According to religious teachings, religious duties are contingent upon one’s free will and choice, meaning that if one does something out of free will, he will deserve to be rewarded or punished. It is on this basis that one of the cases of exemption from religious duty in Islam is when one is under compulsion and forced to do something. In the case of a Muslim committing an act that he wouldn’t do in normal circumstances if he wasn’t forced, such as listening to haram music, such a sin is lifted from him. Of course, one shouldn’t do something to have no choice but to go to such gatherings and needs to abstain from them as much as possible, but if it ever happens that one has no choice but to attend, according to the view of the maraje’, no sin will be written for him.
Here we would like to draw your attention to the verdicts of the maraje’ in this regard:
Gatherings in Which Music is Played
Question 248: In the case of us having no choice but to attend a gathering in which we have to tolerate mutrib and lahwi music, have we sinned?
All of the maraje’: If there is a chance of it having any effect – if all the conditions are met – you must practice nahy ‘an al-munkar (forbidding evil).
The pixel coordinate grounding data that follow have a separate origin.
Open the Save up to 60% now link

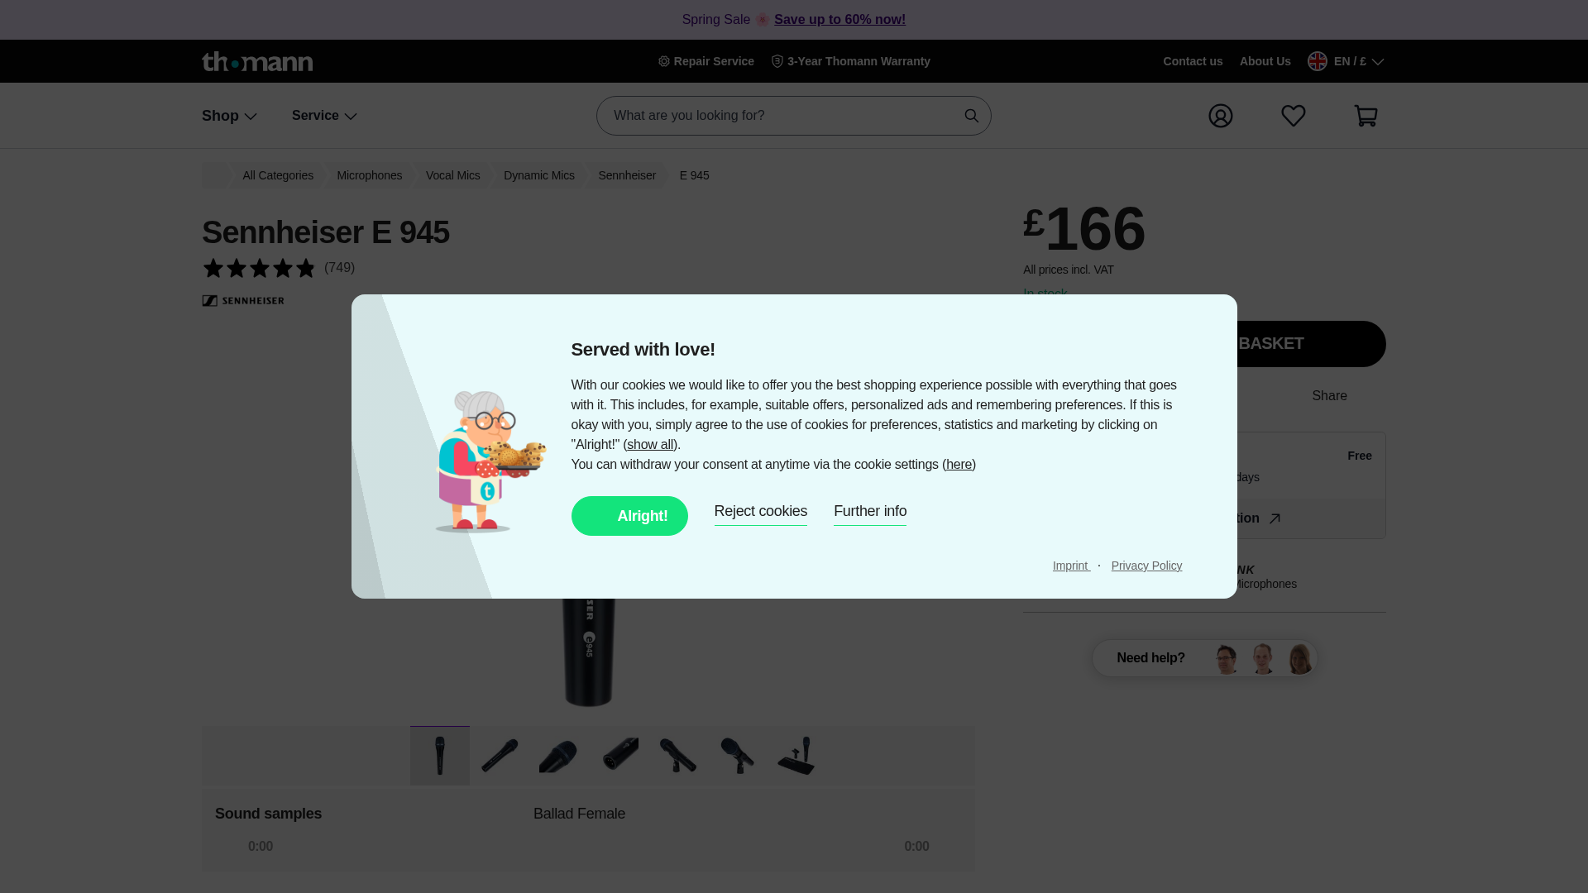coord(839,19)
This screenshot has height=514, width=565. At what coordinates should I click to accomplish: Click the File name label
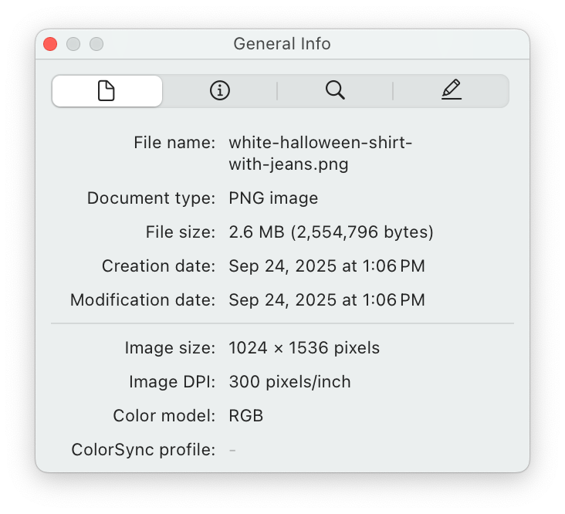tap(174, 143)
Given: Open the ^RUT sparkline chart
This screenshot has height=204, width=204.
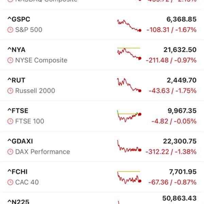Looking at the screenshot, I should [x=129, y=85].
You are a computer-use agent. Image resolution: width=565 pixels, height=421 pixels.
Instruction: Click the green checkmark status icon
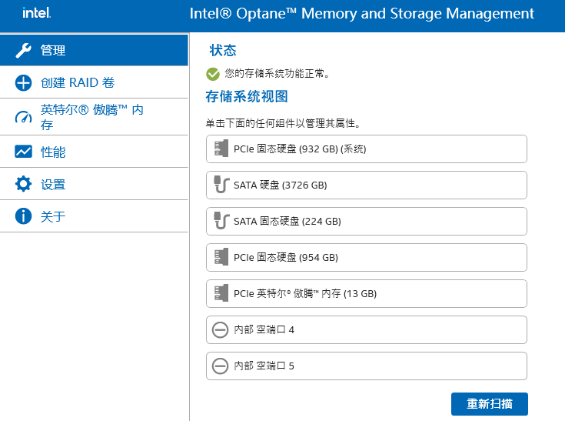pos(213,74)
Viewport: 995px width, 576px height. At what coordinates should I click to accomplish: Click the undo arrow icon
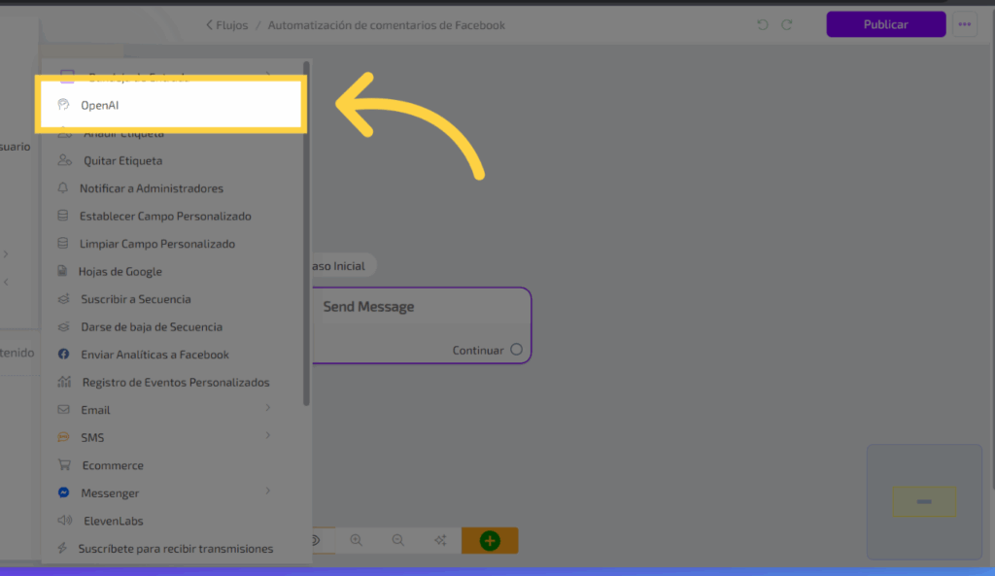[763, 24]
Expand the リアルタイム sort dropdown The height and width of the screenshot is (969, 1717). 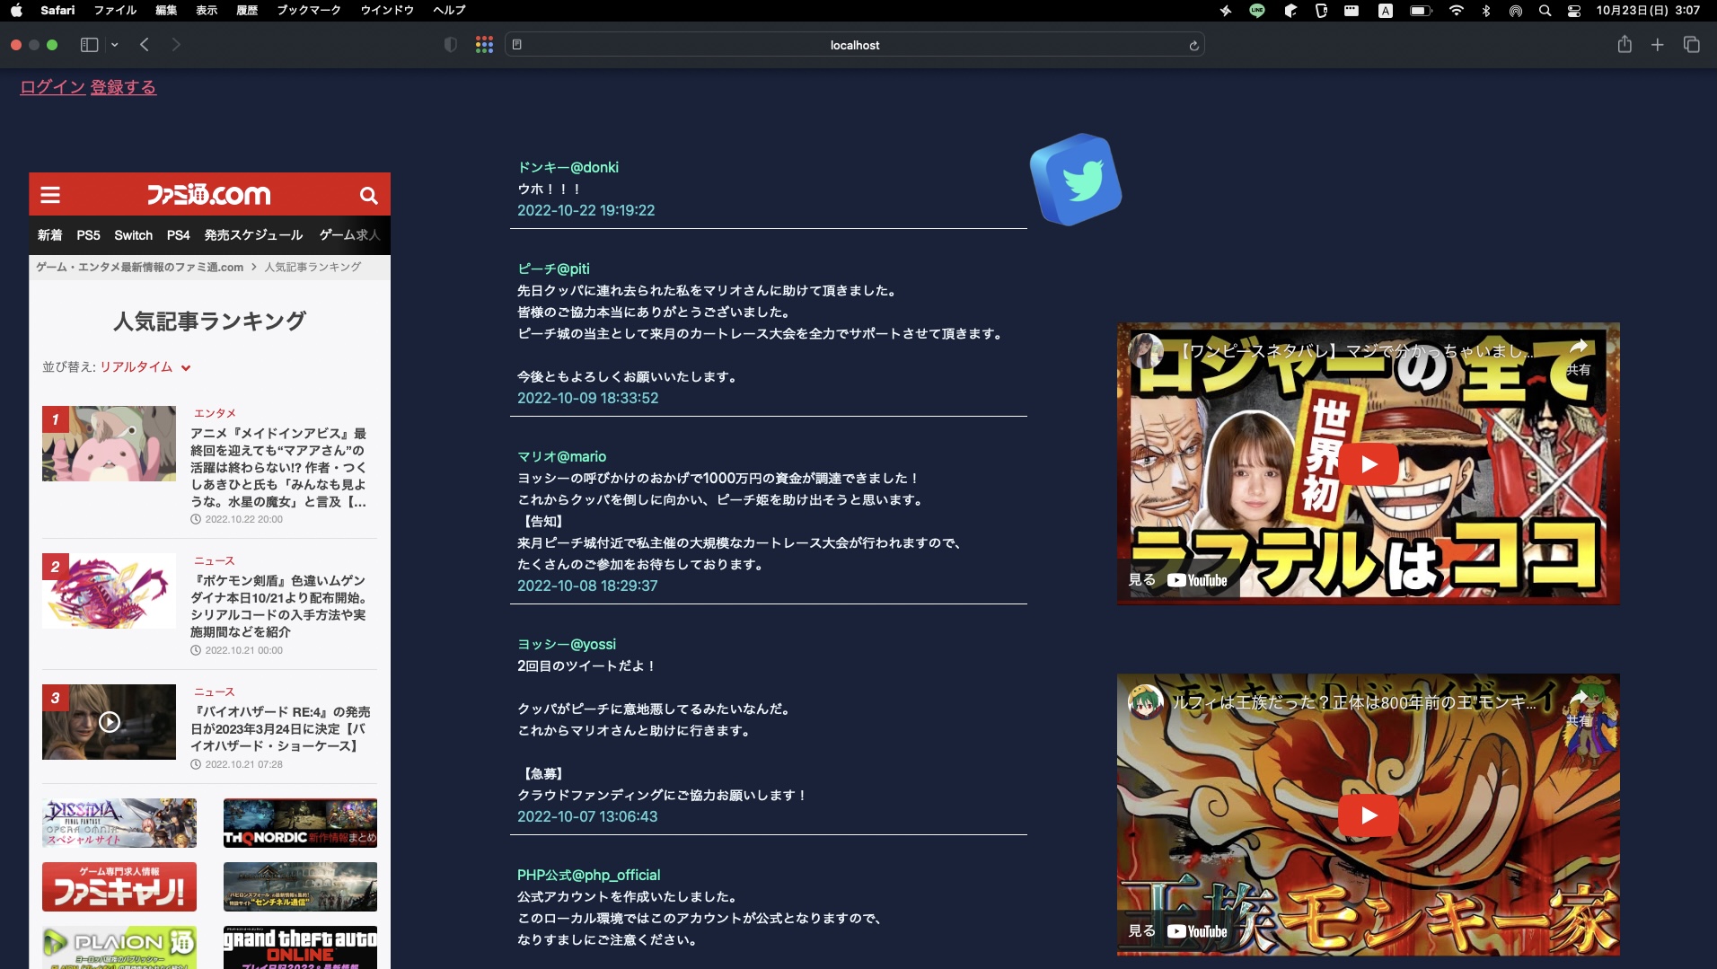click(145, 367)
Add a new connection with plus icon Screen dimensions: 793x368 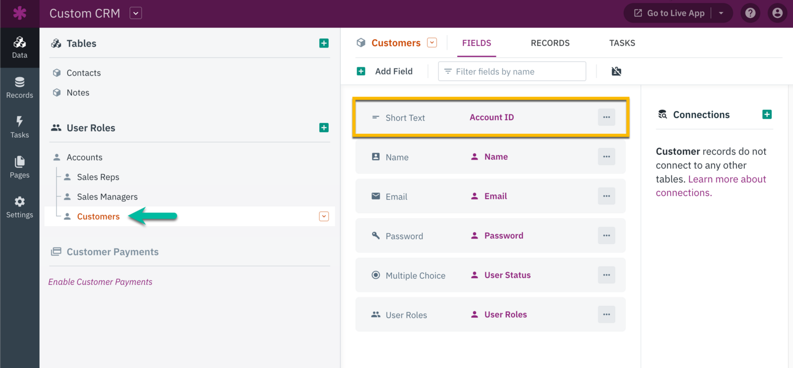(767, 115)
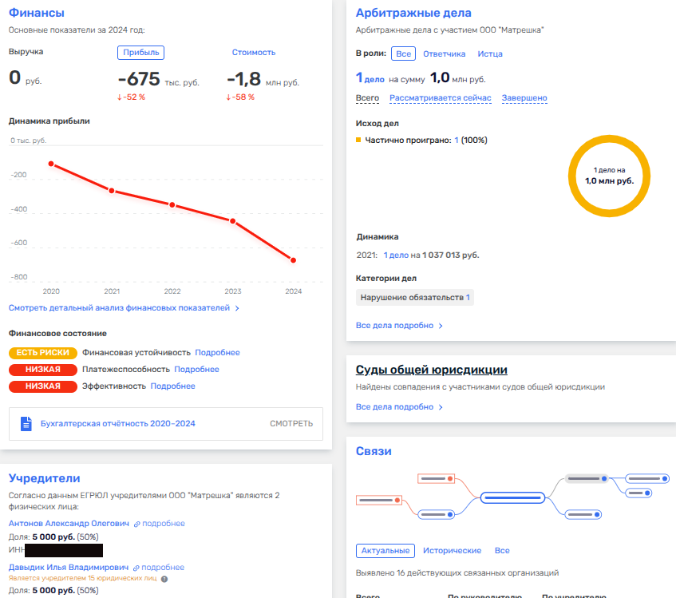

If they don’t heed – if your presence there entails listening to the music or is considered supporting the rest in their sin – leave the gathering, unless your departure causes serious problems. In this case [meaning in the case of there being serious problems], staying there as much as is necessary is permissible. However, if possible, you must try not to listen to the haram music, and if you hear it undesirably, it is okay [please pay attention that there is a difference between listening and hearing].
 Huseini, Seyed Mojtaba, Resaleye Daneshjouyi, pg. 173, issue 248.